Cunning punning in Genesis 3

Posted: 18th October 2008 by ElShaddai Edwards in Uncategorized

The value of a historical-critical study Bible does show itself from time to time. I was reading through the early chapters of Genesis, looking for more “once upon a time…” campfire stories, when I happened upon the study notes in my REB Study Bible for Genesis 3:1:

3.1: Serpent: an ancient extrabiblical story tells how a serpent stole the plant which would have given immortality to human beings. It was believed that when the snake shed its skin, it was rejuvenated. Cunning: there is a pun in the Heb. words for cunning and naked (v.7). Had made: a phrase deliberately used to show that the serpent was only one among God’s many creatures. The idea of the serpent as a primeval adversary of God, indeed, the Devil, arose much later (see Wisd. 2.24); so too the fixing of blame on the woman arose at a much later time (Ecclus. 25.24).

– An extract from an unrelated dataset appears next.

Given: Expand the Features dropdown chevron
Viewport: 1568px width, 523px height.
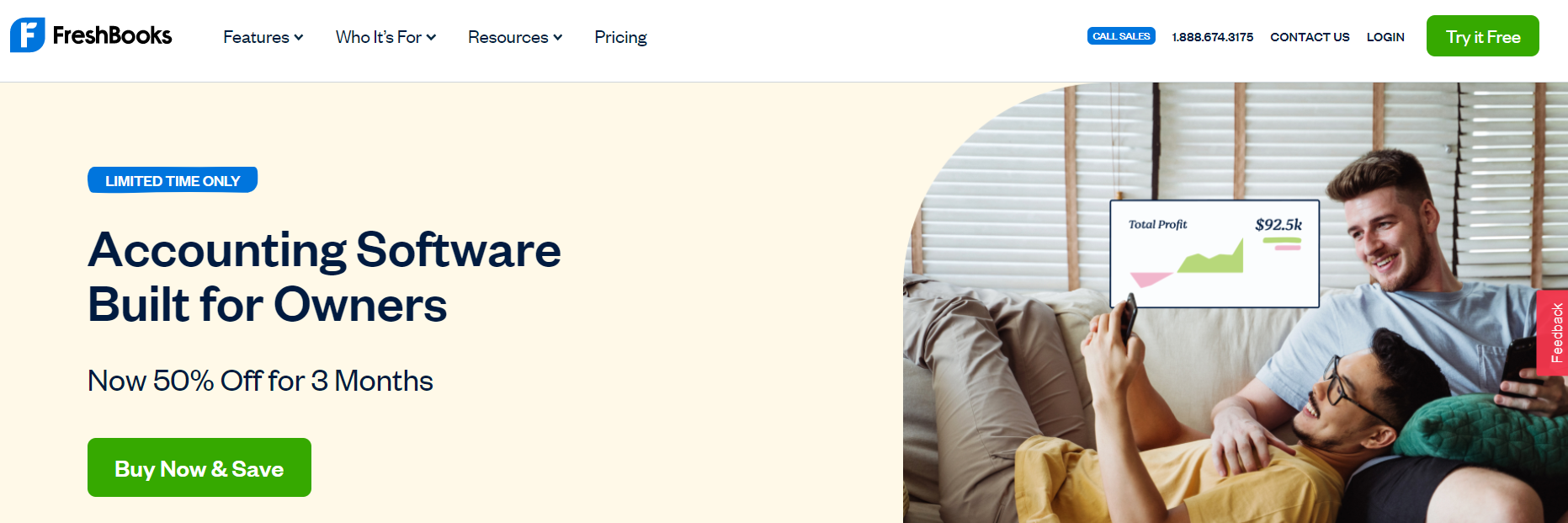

A virtually identical footnote appears in the NEB Study Bible, though with “crafty” instead of “cunning”, as that earlier translation has it. The verses in question are:

The serpent, which was the most cunning of all the creatures the Lord God had made, asked the woman, ‘Is it true that God has forbidden you to eat from any tree in the garden?’ (3:1)

Then the eyes of both of them were opened, and they knew that they were naked; so they stitched fig-leaves together and made themselves loincloths. (3:7)

Leon Kass’ book, “The Beginning of Wisdom: Reading Genesis“, contains the following note on this text:

The word “cunning,” in Hebrew ‘arum, echoes and puns on ‘arumim, “naked,” […] The root sense of ‘erum, “naked,” is “smooth”: someone who is naked is hairless, clothesless, smooth of skin. But as the pun suggests, someone who is clever is also smooth, a facile thinker and talker whose surface speech is beguiling and flawless, hiding well his rough ulteriour purposes. (p.82)

With this in mind, we might think about how a “Literary Equivalent” English translation might convey a sense of this linguistic relationship in the original Hebrew:

The serpent was the smoothest operator of all the creatures the Lord God had made. He asked the woman, ‘Is it true that God has forbidden you to eat from any tree in the garden?’ (3:1)

Then the eyes of both of them were opened, and they knew that their naked skin was smooth; so they stitched fig-leaves together and made themselves loincloths. (3:7)

Now obviously “smooth operator” is a very constrained idiom or phrase to use in terms of its historical relevance and one must fight the temptation to begin humming Sade’s song of the same name, but the desired effect is there, drawing the connection between the cunning deceitfulness of the serpent and the nascent self-awareness of the sinful man and woman.

  1. Damian says:

    E.S., Whilst I like your translations, I have to say I think you’re working for a lost cause here. There is so much punning of this kind in Genesis it’s kind of ridiculous, and I’m not sure it serves great purpose in translation – I believe the reason it was there to begin with would have been as a mnemonic device.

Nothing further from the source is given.